A girl on-stage–not the performance itself but the moment before performance. She’s posed waiting for the intro of breathy strings to pass and the wind is blowing through her red hair. There’s a tiny hush in the bustle of the crowd and I feel the hair stand up on my arms. It’s fleeting yet defining. Does feeling this way lie in my own ability to perceive and thereby create it, or do moments like these occasionally cross over from some other plane? I am thrown to exasperation and irritation in times of lack.

I am raised to the heavens in moments of intimate, unbridled connection and in the ethereal essence of devoted action. Without it I’m trapped in transitory and futile. I feel it as a call for a new God-form, and with it a life of regimented service to the sublime. I feel it in the dedication and sacrifice of the body to a higher calling.

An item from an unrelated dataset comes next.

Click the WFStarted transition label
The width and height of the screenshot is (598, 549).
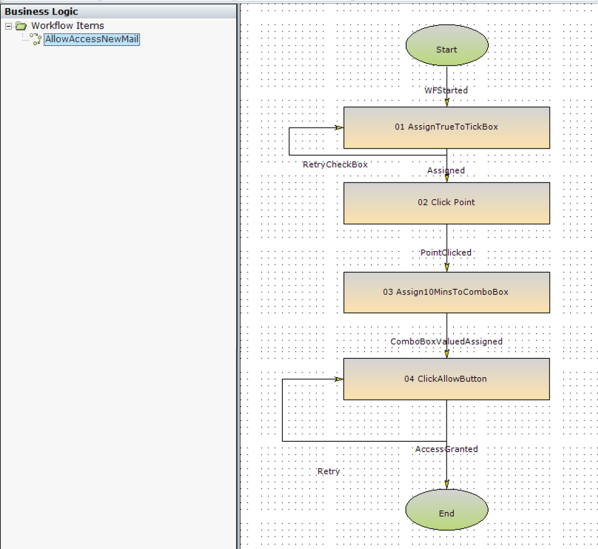point(446,90)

I step into uncharted territory and begin to fear myself. I feel I’m present yet attached to the stars, the tail of the Scorpion. Once I’m standing on the shore between myself and the unknown, I’m overtaken by the enormity of the waves and feel the ground slipping away. This is the line I aspire to live on– the depth of the waters versus the dried out shell of who I pretend to be. It is on this line between the two worlds where inspiration and creation arises. There must be some lifeline between them that serves to protect those whose nature demand they take the voyage.

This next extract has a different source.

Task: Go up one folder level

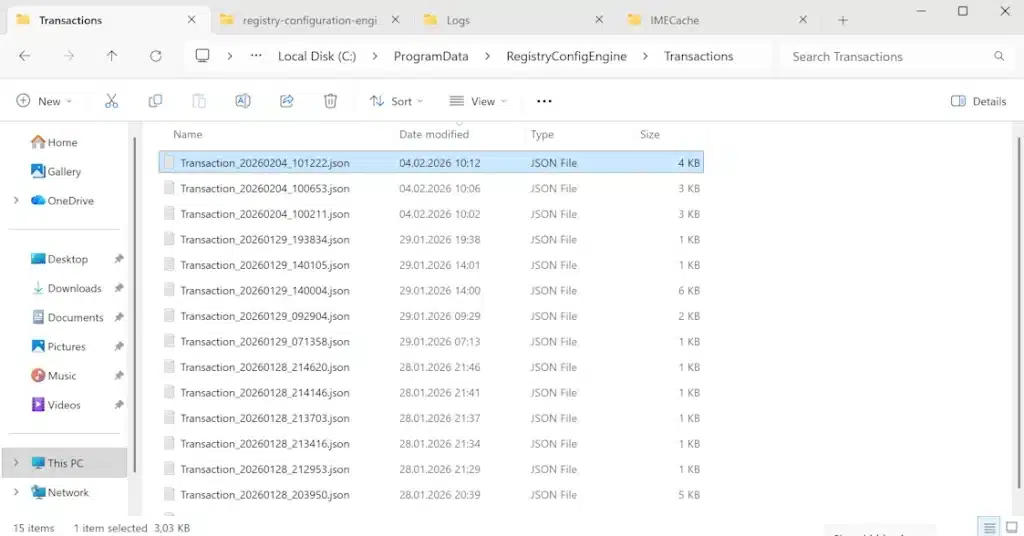Action: click(x=111, y=57)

I hear otherworldly, celestial voices in the planetary hum of our existence. I feel an awakening consciousness in my body. I open my new, luminous hands like a seashell and innocently outstretch them to others who find it “too hard to handle.” A refusal of food, a prayer, a painting, a dance, the sound of a violin; dare to look at the true source! Who are we when heaven descends to earth? How do we achieve a sense of grounded ecstasy? Can we overcome the fear of our own intensity and channel it into a language of revelatory magnificence? Can we learn to share ourselves with one another in starry territory? I am living to know.